Having read a lot of reports on the Savage Mark II FV SR being quite accurate, I purchased one. I am very happy with its accuracy. I knew going in that the stock has been a downside by all reports. Still, I cannot understand why they couldn't have designed a mold producing a stock with more conventional dimensions. Filling a more voluminous mold with a handful more pellets would cost them, what, five bucks? But, since the rifle is accurate as is, the skimpy stock is just barely adequate. Is that the criteria by which a manufacturer must be competitive?

I had a fail to extract. 5 failures out of 50 is a 10% fail rate. Hopefully, that will be worked out eventually.

Actioning the next round created an impact jamming several times that not only sprained a magazine lip, it also undid one of the side retaining mortises. That resulted in the magazine no longer keeping hold of rounds. Once returned home, I fixed the sprained, un-hooked side plate by re-peening the mortise (I guess that's what to call it) and tweaked the lip and all is well again, but it aroused my curiosity...

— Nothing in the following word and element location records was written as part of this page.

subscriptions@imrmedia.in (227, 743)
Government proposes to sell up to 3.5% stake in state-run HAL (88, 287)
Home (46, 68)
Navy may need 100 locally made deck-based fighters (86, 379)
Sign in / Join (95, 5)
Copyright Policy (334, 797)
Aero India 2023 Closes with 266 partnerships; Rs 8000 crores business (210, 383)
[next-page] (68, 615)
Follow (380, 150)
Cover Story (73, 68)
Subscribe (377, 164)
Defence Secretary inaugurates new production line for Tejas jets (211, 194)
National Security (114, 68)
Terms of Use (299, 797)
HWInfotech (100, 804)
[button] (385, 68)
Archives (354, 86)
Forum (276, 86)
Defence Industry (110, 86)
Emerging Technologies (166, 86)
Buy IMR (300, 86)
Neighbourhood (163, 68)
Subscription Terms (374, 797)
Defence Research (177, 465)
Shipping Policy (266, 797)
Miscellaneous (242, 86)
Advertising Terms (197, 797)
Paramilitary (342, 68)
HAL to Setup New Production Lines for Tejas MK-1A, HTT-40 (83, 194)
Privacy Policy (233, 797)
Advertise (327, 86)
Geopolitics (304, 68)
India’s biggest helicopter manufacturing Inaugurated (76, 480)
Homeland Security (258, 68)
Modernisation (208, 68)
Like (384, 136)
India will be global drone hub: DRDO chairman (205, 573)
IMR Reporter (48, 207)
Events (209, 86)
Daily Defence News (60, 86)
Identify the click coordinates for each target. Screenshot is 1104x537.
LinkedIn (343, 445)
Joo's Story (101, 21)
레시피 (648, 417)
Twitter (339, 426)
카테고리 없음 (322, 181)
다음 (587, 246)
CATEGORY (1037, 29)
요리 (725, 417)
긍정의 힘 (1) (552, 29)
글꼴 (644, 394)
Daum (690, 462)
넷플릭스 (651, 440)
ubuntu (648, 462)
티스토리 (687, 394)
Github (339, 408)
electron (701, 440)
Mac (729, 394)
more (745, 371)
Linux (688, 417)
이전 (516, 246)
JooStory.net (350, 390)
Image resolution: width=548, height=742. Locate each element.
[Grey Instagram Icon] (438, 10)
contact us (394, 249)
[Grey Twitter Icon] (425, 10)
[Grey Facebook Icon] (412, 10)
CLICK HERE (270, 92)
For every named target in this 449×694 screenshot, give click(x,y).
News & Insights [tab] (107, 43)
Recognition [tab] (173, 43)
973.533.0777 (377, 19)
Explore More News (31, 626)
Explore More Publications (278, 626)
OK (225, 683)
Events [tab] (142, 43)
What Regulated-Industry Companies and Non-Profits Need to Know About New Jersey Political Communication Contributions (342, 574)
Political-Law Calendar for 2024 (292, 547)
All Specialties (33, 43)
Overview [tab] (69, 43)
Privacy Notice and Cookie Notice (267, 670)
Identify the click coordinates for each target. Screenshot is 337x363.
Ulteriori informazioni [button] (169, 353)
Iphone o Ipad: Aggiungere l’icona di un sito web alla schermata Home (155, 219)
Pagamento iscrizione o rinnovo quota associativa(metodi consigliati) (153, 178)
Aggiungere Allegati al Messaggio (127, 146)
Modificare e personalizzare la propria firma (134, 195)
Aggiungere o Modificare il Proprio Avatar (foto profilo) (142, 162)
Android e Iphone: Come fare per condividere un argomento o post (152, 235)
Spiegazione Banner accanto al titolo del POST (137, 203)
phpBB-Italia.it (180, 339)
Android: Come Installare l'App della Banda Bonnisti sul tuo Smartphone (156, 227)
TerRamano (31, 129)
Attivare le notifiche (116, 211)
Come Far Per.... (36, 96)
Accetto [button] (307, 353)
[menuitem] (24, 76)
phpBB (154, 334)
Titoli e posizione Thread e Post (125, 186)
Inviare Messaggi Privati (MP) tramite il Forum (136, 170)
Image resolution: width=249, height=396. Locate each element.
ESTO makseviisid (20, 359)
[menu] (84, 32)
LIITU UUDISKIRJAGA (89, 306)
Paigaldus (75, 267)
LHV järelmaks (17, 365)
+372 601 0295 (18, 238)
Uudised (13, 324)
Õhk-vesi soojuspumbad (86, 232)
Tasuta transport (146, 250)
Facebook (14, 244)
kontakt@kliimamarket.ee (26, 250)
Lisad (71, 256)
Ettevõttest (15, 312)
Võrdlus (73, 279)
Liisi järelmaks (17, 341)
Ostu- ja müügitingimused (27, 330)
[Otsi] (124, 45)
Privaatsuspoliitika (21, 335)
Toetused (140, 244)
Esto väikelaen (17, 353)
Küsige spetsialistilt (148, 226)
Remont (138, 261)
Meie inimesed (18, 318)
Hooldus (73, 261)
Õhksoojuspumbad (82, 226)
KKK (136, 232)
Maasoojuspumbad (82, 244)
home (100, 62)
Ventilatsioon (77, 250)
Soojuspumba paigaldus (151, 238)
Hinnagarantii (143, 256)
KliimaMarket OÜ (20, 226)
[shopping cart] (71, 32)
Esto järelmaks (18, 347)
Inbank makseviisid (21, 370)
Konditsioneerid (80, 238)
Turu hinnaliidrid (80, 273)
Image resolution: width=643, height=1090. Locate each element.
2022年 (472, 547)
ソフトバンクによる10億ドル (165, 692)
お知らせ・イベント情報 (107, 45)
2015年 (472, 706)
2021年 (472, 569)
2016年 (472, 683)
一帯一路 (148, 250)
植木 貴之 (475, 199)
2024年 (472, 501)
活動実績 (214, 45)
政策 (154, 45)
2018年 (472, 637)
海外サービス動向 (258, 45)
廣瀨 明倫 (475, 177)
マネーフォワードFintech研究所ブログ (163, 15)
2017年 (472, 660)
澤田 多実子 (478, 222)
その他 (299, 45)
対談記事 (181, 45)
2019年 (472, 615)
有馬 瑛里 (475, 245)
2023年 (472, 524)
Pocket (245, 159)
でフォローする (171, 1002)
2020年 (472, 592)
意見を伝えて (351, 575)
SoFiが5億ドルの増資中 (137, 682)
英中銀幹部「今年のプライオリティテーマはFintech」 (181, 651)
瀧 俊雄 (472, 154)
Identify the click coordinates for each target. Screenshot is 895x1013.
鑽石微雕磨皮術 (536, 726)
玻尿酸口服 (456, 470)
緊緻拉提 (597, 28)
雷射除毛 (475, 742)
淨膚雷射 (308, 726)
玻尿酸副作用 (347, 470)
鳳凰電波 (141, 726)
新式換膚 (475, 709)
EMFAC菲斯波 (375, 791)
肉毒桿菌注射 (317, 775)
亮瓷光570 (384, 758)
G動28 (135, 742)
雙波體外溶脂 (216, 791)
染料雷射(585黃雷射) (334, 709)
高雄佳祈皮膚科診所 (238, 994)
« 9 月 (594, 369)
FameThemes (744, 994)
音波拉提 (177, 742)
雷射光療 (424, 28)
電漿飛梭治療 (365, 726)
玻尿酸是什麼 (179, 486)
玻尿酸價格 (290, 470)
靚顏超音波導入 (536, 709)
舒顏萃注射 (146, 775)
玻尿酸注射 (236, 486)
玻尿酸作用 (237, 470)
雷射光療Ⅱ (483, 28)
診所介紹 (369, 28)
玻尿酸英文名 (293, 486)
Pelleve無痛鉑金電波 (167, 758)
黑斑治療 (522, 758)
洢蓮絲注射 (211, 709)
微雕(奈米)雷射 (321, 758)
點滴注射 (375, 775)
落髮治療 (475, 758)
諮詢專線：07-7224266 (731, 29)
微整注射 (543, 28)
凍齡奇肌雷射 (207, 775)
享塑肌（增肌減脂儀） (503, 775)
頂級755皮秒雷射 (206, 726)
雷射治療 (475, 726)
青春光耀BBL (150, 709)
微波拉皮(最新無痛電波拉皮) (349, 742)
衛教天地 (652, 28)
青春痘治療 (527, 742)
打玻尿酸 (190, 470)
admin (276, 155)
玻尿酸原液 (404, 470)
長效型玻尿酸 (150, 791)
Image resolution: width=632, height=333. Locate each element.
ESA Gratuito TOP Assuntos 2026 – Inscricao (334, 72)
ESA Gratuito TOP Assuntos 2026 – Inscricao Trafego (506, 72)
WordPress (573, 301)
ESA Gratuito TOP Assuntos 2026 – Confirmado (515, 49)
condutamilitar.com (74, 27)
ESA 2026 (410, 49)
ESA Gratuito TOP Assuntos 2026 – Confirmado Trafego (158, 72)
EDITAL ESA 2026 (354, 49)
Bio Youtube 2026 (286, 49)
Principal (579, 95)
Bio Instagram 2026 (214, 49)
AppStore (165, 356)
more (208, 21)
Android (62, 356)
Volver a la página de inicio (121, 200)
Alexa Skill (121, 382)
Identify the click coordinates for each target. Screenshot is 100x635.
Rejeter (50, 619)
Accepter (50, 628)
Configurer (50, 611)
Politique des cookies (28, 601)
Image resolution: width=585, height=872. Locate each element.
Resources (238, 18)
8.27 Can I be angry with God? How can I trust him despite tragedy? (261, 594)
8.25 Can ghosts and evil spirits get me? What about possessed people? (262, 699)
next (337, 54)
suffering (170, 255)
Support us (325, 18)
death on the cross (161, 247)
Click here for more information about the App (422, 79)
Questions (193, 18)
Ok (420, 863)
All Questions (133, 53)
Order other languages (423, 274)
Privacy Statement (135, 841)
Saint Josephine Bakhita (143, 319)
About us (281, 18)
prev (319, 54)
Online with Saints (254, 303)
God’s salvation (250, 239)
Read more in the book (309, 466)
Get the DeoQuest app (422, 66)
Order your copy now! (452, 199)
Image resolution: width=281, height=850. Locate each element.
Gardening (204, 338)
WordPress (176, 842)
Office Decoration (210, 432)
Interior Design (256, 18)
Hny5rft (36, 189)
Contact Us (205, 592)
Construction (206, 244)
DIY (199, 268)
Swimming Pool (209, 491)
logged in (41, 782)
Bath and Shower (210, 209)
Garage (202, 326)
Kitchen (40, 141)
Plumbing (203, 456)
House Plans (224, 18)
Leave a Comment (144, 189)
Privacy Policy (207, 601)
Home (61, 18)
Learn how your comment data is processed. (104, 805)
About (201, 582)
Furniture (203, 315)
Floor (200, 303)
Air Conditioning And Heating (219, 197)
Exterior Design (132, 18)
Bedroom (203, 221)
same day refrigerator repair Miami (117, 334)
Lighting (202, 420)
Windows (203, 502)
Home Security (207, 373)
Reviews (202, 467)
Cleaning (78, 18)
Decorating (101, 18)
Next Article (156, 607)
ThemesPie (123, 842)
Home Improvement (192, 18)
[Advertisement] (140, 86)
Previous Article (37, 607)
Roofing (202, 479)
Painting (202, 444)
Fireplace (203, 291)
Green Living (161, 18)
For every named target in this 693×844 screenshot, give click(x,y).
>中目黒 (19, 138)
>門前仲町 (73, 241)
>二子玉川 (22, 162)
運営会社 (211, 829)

The Savage magazine steel seemed a tad thin and weak. I measured the thickness of my circa 1950 Marlin 80DL magazine. It is constructed in the same fashion as the Savage mag and is of .034" thick steel. The Savage mag is .025" thick. That's 36 percent thinner than the Marlin of 65 years ago (which also has a very nice walnut stock of ample proportion). As far as I can tell, .22LR ammo has not changed component dimensions, still needs a minimum of spring pressure beneath the follower, and reducing the strength of a device designed to accommodate the mechanics (which includes occasional malfunctions) is counter-productive.